[Dataset entries]:
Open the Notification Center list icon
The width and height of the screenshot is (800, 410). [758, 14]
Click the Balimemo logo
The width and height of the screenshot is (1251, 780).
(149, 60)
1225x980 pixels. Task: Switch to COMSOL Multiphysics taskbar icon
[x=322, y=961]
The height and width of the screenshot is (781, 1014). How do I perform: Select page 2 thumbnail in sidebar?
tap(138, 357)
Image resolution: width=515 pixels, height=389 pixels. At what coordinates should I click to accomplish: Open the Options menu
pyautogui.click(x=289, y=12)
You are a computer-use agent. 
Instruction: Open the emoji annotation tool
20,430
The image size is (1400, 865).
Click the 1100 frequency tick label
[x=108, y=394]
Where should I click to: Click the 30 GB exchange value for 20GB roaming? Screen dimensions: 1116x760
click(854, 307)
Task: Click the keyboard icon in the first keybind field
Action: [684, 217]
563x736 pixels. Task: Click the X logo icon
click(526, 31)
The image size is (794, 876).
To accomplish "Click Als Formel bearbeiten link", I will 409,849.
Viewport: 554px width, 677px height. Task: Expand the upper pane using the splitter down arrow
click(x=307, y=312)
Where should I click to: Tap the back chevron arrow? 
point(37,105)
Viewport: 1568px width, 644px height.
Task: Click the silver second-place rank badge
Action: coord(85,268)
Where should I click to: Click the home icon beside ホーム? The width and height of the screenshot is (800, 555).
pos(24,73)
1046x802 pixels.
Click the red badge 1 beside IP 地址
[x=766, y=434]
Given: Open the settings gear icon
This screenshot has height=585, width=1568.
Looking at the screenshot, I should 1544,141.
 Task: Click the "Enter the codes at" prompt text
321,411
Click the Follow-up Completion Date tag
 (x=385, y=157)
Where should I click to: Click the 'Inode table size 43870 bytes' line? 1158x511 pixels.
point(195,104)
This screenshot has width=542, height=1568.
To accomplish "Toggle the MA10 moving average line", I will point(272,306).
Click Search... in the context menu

[Exercise]:
Identify every line above that includes the word "will", and show those lines.

[Written response]:
To accomplish "Click Als Formel bearbeiten link", I will 409,849.
To accomplish "Toggle the MA10 moving average line", I will point(272,306).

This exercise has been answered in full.